>>>>>

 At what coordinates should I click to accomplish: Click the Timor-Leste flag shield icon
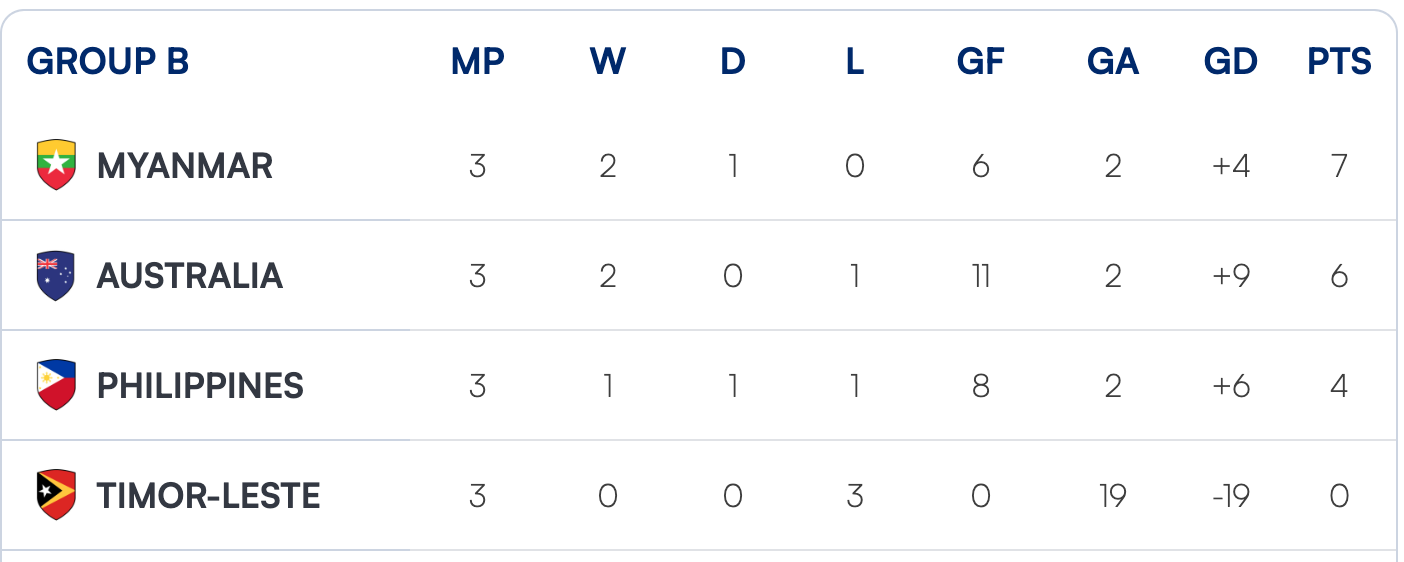(x=56, y=495)
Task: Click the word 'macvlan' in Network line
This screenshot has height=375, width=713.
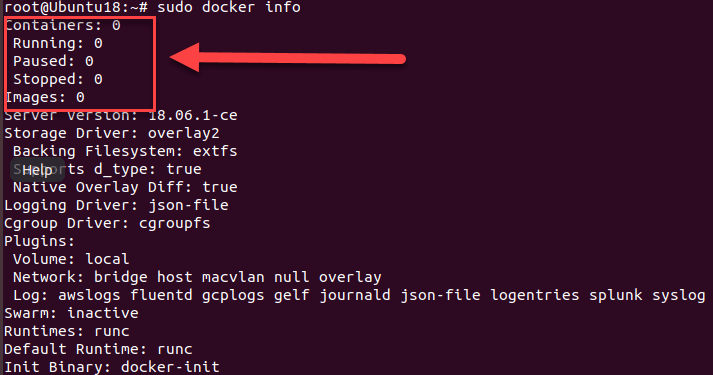Action: 233,277
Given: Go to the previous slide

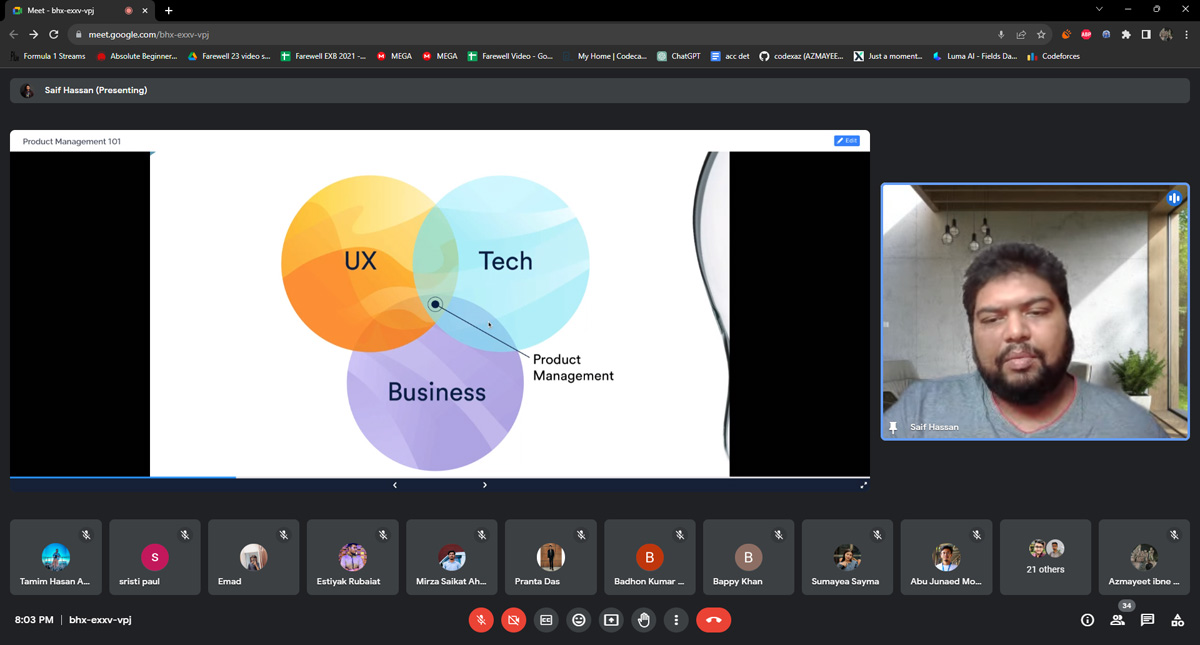Looking at the screenshot, I should (x=395, y=485).
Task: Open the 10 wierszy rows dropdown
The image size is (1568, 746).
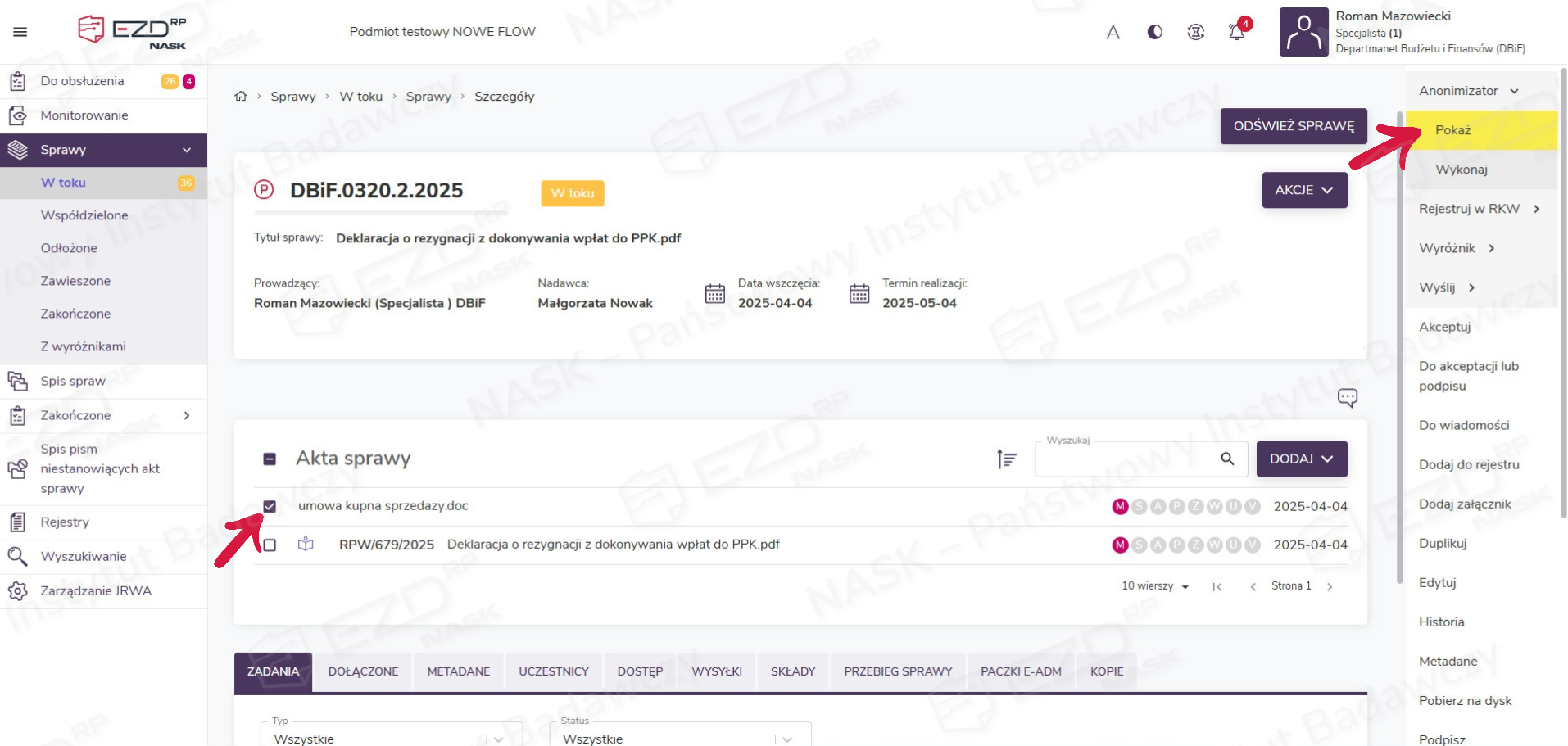Action: [1155, 586]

<<<<<

> [Instructions for the task]
Every entry in the listing is to be duplicated precisely, except for its pictures.

> [Solution to this exercise]
 At what coordinates should I click to accomplish: Click the Timor-Leste flag shield icon
(x=56, y=495)
Task: Click the word 'macvlan' in Network line
This screenshot has height=375, width=713.
Action: 233,277
Given: Go to the previous slide

Looking at the screenshot, I should (x=395, y=485).
Task: Open the 10 wierszy rows dropdown
The image size is (1568, 746).
Action: [1155, 586]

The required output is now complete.